### WORK ORDER
Once you reach the line containing "The image size is (1200, 761).", return it and every line after it exactly, through the end of the records below, with no pictures.

### ENTRIES SHOWN
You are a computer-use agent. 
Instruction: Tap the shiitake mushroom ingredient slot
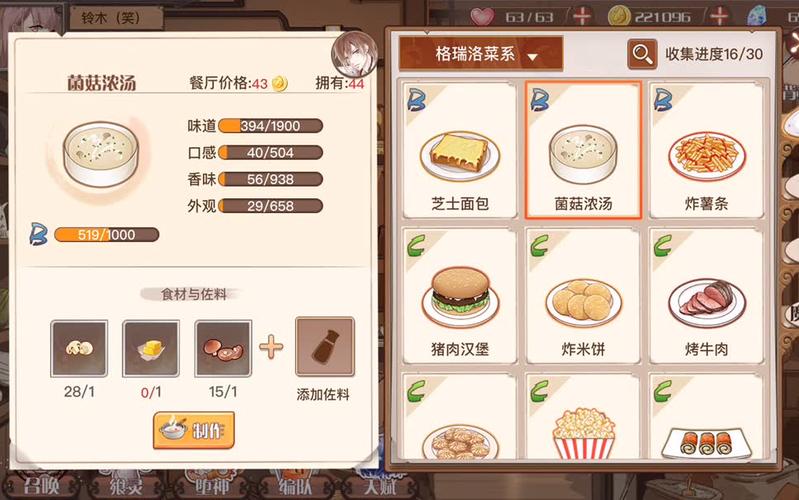click(x=223, y=349)
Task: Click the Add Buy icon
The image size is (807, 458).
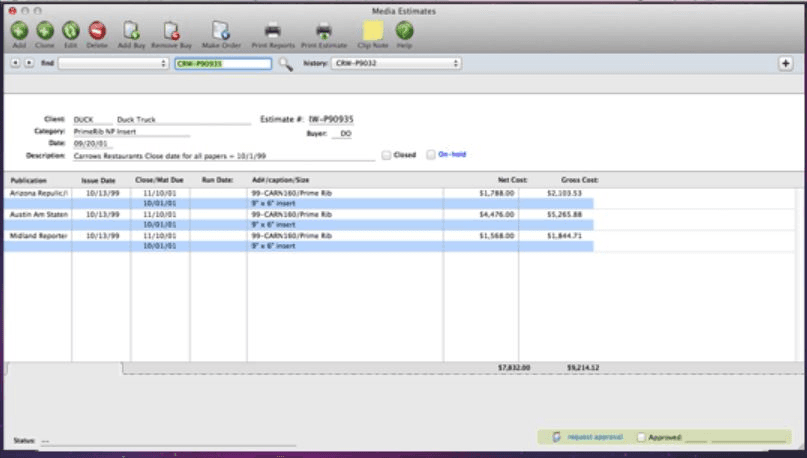Action: (131, 32)
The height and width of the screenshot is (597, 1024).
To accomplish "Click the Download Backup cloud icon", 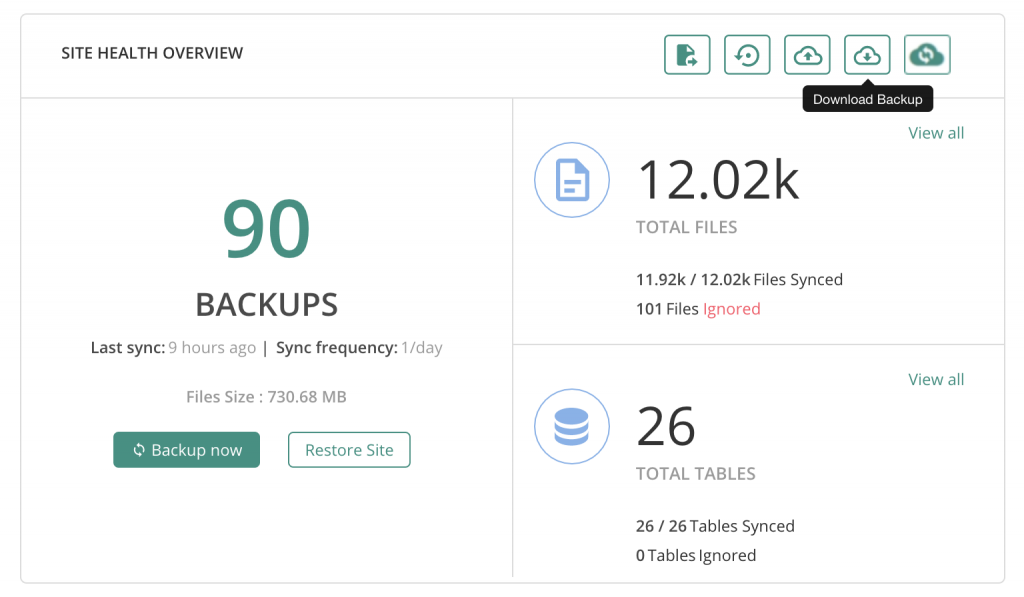I will click(x=867, y=55).
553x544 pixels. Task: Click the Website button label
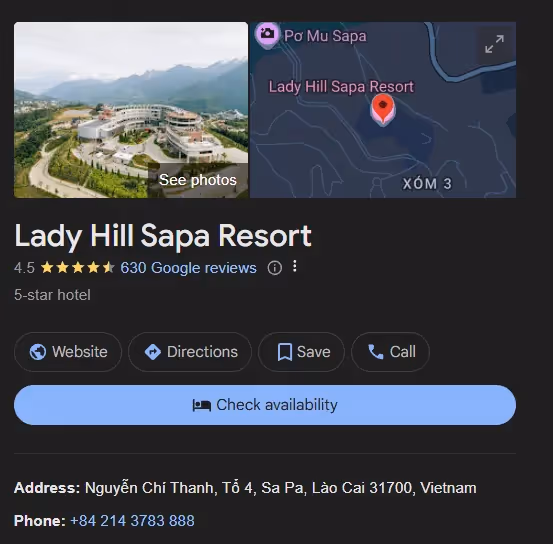[80, 352]
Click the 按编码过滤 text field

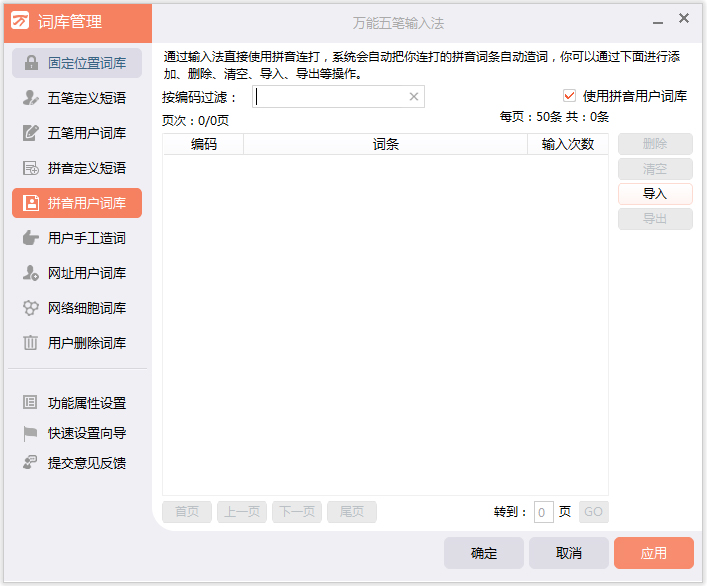(x=330, y=97)
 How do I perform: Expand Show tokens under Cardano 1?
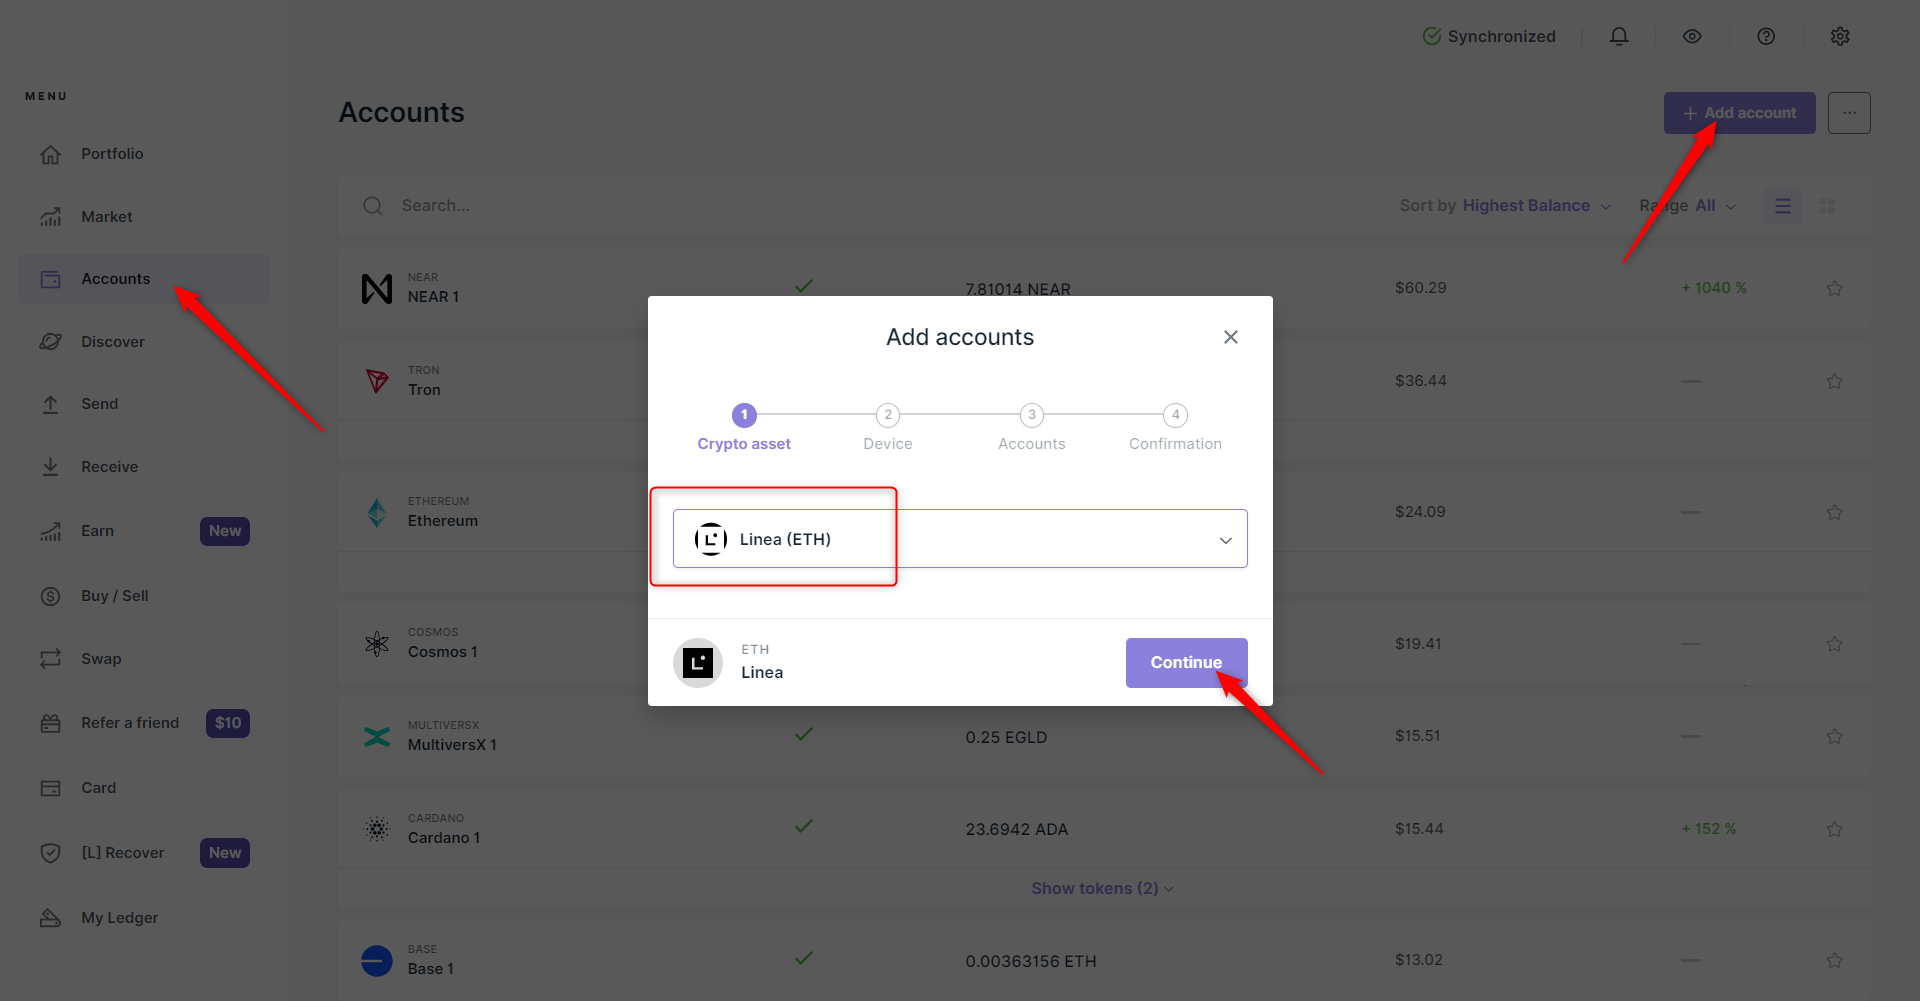point(1100,888)
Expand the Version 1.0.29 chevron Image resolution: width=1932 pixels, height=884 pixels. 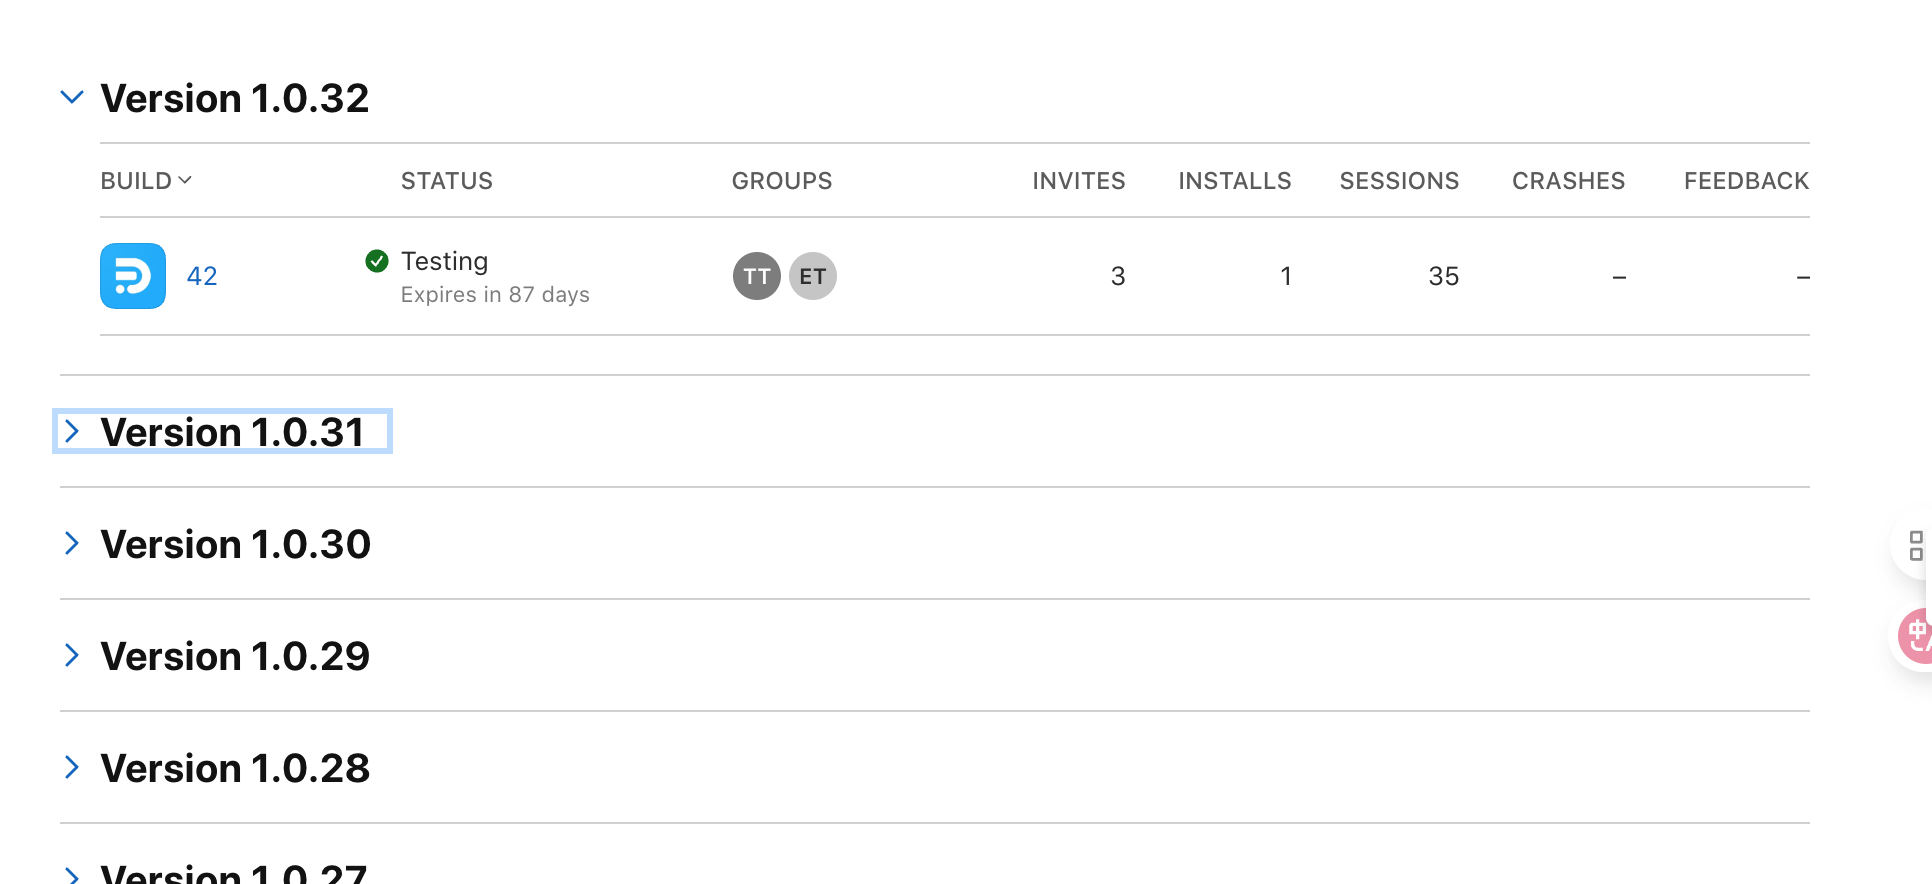coord(72,656)
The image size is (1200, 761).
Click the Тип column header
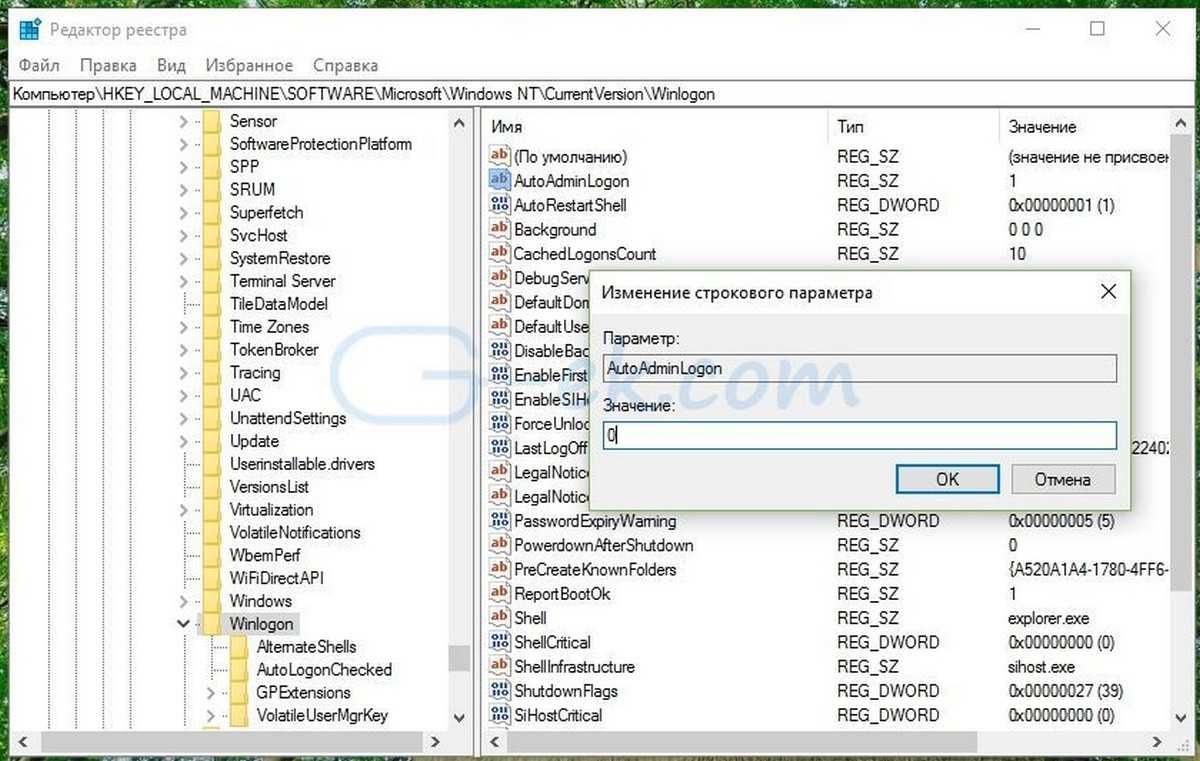click(x=851, y=127)
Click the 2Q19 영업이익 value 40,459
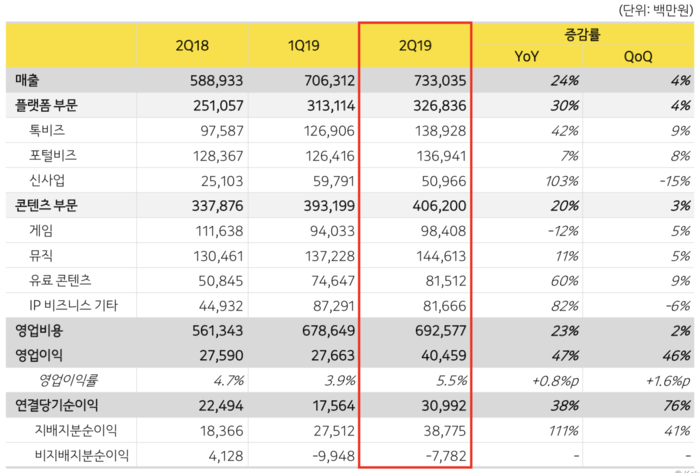Viewport: 700px width, 473px height. point(441,358)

### YOUR SOLUTION
The image size is (1200, 761).
Click the Тип column header
click(x=851, y=127)
Click the 2Q19 영업이익 value 40,459
Viewport: 700px width, 473px height. point(441,358)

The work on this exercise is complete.